There was some malcontent around Zahid Mahmood's absence this series, but it isn't like the two men who kept him out didn't make the grade on merit. In the 2020-21 Quaid-e-Azam Trophy, Sajid and Nauman led the wickets charts with 67 and 61 respectively, and averages in the mid-20s, followed by Mahmood. Since the revamping of the domestic structure three seasons ago, Nauman and Sajid remain streets ahead of the rest, with 136 and 119 wickets respectively.
With both having some international experience under their belt, Pakistan assumed they would have enough to overwhelm Australia in familiar home conditions. In the most recent Test before this series, after all, Sajid had picked up 12 wickets in Bangladesh to spearhead a sensational win for Pakistan - the same Bangladesh side who went on to win away in New Zealand the following Test.
Nauman, meanwhile, has been solid if unspectacular through his Pakistan journey, with little indication there are superior bowlers in the system being kept out. The opposition here, of course deserves credit - particularly Usman Khawaja, who enjoyed a series for the ages, and relied heavily on his impregnable technique against spin to keep the bowlers toiling.

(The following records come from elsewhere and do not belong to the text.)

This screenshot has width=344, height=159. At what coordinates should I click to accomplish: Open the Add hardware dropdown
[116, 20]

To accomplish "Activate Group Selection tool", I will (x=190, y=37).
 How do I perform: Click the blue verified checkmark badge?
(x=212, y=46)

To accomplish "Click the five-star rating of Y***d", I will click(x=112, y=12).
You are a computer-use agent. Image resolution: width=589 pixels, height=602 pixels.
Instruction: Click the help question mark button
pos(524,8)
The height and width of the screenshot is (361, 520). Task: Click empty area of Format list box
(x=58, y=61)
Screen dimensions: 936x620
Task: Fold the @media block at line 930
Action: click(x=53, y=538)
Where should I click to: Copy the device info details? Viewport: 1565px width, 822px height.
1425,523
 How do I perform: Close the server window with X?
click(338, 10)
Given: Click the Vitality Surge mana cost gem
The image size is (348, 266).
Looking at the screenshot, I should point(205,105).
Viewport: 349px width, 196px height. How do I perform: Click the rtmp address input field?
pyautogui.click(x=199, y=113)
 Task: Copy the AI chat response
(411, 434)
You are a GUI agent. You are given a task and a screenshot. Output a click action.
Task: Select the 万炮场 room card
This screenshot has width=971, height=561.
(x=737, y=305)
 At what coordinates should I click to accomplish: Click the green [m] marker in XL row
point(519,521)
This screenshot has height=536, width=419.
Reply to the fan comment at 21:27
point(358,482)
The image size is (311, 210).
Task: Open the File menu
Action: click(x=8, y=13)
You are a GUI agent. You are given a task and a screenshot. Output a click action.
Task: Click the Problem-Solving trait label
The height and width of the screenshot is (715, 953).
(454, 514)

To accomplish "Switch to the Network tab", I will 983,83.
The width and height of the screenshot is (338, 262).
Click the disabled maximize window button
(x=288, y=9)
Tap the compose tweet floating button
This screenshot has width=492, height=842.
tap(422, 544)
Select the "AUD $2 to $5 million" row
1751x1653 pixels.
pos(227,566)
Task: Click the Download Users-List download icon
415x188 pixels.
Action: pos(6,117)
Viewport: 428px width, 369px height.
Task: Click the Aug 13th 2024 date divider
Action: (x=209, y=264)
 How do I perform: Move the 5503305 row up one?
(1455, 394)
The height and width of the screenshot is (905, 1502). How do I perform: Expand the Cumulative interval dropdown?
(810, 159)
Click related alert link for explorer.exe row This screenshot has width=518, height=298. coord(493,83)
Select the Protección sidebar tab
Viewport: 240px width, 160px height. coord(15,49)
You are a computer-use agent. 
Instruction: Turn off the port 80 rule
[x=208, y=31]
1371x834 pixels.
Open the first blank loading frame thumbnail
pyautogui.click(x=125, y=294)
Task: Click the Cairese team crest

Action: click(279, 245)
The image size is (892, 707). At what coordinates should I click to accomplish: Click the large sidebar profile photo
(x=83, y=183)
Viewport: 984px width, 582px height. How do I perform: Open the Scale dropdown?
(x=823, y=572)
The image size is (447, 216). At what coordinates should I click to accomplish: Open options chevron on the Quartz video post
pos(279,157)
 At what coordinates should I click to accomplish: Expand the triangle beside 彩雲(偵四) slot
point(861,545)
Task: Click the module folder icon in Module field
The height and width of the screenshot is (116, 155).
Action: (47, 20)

There will be the invariable calls for Yasir Shah; in Pakistan, after all, a silver bullet is always more attractive than a systemic fix. But even if the complications around his recent legal troubles and fitness issues are set aside, the evidence that Yasir is the bowler he was in Pakistan's halcyon UAE days is scant.
Since October 2019, his 32 wickets have come at more than 46 apiece, and the change of home venue from the UAE to Pakistan has done him few favours. At nearly 36, it feels more like a passing of the peak than a loss of form.
What should worry head coach Saqlain Mushtaq and his Pakistan side is that there isn't, for once, comfort to be drawn from blaming poor planning or ineptitude. Pakistan were outcaptained, though there is no shame in that when the opposition was led by a man as charismatic and confident as Cummins.
They were outbatted and even out-fast-bowled too; but then again, Australia would back themselves to do that to most sides too.
But in a series where Pakistan picked the best spinners they had and threw them at Australia, the visitors managed to out-spin them on their own turf. That must be hard to take. No wonder Babar felt so discombobulated.